Frunzo el ceño con preocupación.

—¿Te preocupa que Matthew esté en peligro? —me pregunta.

No puedo evitar mirarlo con expresión preocupada.

Él suspira.

—Estará bien siempre y cuando no abra la caja de Pandora.

Frunzo todavía más el entrecejo.

—Me da la impresión de que Matt es de los que abriría la caja de Pandora, sobre todo si cree firmemente en ello.

Sacude la cabeza.

—No te preocupes por cosas que no puedes controlar. Da lo mejor de ti y agacha la cabeza: esa es la única forma de seguir adelante en política. De otro modo, cualquiera que vea tu cabeza asomando la empujará hacia abajo.
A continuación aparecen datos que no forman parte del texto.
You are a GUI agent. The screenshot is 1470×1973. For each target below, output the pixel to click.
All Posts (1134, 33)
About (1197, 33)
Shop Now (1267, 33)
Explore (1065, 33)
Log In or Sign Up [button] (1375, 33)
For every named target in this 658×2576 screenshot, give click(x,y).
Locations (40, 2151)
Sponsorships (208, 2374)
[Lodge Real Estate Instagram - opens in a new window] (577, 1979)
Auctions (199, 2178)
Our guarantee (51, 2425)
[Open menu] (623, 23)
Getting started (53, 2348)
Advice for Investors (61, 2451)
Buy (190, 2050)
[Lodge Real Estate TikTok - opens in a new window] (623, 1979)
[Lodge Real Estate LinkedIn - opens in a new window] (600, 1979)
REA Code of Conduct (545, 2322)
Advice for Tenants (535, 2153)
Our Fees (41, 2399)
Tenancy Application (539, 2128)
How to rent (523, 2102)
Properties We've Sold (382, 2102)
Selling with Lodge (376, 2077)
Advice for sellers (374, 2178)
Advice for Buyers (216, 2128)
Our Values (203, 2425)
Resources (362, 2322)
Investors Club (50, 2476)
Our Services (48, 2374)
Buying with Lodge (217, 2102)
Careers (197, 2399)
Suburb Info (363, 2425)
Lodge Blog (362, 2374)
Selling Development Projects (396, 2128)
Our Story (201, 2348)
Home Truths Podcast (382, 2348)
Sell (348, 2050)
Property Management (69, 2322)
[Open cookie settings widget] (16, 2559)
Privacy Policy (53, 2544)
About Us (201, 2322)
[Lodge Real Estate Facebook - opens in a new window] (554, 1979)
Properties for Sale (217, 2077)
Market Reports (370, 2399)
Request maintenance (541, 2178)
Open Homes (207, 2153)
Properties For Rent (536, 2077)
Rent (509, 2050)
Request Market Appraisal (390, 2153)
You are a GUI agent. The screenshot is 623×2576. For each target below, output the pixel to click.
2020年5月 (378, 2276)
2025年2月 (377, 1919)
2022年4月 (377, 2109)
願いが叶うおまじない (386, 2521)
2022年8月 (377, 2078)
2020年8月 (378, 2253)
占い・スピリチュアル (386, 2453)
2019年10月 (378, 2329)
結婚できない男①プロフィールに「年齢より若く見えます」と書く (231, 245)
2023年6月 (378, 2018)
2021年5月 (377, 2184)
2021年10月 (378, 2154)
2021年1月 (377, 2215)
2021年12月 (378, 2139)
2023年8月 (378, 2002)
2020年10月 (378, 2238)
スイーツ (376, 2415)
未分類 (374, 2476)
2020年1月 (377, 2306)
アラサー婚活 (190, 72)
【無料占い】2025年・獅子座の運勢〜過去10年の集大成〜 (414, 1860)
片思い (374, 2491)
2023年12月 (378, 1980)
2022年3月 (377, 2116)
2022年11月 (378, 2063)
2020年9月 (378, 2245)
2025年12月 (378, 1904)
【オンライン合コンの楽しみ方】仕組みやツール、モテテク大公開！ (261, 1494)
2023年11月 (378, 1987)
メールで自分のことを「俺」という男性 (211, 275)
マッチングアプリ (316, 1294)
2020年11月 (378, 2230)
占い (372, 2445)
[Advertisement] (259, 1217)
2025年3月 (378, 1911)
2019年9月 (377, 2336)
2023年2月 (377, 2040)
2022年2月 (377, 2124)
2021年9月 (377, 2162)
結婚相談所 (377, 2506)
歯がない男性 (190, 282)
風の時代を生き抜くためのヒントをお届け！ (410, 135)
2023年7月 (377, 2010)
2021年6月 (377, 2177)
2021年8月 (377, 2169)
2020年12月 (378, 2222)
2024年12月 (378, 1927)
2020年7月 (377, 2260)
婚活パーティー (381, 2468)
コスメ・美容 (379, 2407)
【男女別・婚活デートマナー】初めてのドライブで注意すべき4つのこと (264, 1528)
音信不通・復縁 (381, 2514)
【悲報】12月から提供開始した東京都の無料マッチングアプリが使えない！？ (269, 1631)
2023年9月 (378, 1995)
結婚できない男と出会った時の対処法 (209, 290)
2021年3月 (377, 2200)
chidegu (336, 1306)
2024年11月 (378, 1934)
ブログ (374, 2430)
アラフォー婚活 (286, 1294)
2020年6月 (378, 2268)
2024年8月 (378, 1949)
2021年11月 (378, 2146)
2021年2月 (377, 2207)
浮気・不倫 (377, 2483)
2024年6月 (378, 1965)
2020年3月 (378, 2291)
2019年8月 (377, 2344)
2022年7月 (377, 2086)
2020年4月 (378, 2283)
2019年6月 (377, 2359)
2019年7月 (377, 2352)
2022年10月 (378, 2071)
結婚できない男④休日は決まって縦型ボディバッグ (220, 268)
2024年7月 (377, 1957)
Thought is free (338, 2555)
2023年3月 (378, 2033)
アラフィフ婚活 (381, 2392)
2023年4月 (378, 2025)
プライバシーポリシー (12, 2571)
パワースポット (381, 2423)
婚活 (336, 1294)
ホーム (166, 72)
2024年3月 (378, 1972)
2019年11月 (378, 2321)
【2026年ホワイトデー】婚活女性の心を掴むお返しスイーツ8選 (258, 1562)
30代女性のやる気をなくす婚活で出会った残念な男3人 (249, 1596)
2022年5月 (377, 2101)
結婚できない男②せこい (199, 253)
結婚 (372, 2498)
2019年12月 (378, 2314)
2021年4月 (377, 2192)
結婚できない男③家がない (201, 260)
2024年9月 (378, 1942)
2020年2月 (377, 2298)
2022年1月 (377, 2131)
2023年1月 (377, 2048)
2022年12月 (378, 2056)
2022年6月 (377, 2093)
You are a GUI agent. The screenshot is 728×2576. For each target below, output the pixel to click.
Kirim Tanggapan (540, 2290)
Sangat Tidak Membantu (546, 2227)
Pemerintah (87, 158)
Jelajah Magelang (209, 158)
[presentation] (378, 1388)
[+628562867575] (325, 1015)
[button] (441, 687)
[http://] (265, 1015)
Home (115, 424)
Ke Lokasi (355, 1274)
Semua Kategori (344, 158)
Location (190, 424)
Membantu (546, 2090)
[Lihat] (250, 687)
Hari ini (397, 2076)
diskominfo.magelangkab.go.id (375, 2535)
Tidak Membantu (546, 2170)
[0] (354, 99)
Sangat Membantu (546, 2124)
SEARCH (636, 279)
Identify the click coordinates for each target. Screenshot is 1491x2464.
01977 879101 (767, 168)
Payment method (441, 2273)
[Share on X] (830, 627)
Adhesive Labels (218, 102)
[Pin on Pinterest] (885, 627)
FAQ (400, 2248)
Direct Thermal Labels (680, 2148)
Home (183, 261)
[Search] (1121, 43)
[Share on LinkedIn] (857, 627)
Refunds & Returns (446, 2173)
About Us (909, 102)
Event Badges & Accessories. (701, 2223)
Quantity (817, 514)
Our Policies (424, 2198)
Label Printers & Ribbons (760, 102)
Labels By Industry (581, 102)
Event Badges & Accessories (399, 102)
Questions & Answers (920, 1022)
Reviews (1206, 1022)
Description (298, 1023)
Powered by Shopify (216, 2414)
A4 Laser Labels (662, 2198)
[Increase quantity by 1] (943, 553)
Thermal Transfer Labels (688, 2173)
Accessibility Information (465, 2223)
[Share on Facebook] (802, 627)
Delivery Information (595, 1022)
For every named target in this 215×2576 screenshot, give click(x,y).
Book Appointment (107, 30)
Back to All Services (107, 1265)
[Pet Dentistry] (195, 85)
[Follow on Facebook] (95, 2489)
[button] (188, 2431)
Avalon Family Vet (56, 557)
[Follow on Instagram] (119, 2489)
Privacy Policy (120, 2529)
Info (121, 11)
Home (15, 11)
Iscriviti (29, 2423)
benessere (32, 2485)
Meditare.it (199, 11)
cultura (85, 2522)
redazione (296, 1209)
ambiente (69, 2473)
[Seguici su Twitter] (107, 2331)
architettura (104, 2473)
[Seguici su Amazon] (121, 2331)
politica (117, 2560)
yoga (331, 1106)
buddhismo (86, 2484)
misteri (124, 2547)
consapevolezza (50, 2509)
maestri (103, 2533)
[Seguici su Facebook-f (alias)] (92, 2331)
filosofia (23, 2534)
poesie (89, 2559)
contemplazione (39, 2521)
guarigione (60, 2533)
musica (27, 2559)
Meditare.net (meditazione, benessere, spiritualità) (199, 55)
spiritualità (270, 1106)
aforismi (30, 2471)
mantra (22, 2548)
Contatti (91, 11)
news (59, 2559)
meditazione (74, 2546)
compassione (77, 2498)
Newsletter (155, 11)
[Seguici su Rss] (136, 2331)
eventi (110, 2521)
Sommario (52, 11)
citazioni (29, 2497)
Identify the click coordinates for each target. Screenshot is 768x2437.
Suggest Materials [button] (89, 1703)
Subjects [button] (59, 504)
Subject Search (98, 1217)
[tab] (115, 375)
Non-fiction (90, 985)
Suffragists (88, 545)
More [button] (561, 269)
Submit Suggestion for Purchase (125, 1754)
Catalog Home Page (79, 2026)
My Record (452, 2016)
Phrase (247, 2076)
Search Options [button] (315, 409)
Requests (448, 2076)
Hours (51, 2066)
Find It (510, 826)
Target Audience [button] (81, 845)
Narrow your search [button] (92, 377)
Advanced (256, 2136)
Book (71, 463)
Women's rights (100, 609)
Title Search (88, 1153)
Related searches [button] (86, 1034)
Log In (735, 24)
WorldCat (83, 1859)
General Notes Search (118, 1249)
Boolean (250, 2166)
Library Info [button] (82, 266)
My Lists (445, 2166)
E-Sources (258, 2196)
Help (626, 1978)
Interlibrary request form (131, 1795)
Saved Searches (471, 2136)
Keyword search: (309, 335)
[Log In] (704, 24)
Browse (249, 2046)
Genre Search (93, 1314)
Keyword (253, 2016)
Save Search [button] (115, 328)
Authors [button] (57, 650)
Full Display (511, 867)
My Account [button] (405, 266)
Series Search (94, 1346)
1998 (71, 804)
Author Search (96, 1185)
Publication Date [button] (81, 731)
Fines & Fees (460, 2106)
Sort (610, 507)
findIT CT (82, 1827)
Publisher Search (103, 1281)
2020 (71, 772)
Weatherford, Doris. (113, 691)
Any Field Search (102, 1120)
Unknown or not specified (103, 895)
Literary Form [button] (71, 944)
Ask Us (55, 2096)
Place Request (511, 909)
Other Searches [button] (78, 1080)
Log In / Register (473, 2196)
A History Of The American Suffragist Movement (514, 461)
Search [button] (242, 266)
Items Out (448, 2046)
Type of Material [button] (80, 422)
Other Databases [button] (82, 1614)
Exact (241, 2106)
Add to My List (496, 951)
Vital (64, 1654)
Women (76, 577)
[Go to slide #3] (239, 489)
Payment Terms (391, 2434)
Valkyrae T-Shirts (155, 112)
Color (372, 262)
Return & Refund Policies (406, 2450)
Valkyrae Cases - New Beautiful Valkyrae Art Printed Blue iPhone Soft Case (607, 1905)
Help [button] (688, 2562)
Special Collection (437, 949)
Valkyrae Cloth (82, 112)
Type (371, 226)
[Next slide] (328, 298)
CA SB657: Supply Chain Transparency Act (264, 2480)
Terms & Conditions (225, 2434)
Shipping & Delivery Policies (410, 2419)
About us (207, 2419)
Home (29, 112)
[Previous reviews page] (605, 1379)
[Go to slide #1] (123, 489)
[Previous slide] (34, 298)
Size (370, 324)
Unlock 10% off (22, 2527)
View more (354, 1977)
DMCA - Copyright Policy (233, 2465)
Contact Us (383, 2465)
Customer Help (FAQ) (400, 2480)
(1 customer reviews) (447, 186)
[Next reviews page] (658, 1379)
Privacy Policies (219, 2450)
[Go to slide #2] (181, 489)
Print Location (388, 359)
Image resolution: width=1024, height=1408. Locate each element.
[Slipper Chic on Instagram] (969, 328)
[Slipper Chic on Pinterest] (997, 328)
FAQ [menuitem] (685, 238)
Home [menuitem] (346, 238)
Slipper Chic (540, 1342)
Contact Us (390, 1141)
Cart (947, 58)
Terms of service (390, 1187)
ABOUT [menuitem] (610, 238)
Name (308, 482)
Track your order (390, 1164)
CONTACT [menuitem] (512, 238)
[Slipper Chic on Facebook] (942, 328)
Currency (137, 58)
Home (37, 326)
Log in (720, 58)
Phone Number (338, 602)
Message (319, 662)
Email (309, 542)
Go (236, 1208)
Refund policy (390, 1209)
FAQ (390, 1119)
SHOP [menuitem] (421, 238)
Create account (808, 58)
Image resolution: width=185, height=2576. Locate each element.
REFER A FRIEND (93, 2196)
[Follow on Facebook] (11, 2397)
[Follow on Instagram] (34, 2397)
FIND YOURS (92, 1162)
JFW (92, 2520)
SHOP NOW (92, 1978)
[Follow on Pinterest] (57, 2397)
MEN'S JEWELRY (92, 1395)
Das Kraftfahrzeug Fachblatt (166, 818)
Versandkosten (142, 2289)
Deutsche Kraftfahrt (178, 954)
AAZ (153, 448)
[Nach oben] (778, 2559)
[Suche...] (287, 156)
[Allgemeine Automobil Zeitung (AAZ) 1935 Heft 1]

—Pero yo no quiero estar en política.

Se ríe.

—Ahora lo estás.

—Pero solo porque…

—Tienes debilidad por los Hamilton, lo sé. En las noticias están sorprendidos de que participes. La buena de Charlotte. Sí que hechizaste a Matthew aquella noche, ¿verdad? Incluso al presidente Hamilton. También ellos tienen debilidad por nosotros. —Sonríe melancólicamente, sus ojos parecen tristes por los recuerdos.

—¿Sabes por qué otra cosa siente debilidad Matt, además de por su país? Por su perro —señalo, y recuerdo nuestro encuentro matutino mientras recojo a Doodles del suelo. Luego, la dejo sobre mi regazo y le acaricio la cabeza, y ella ronronea felizmente.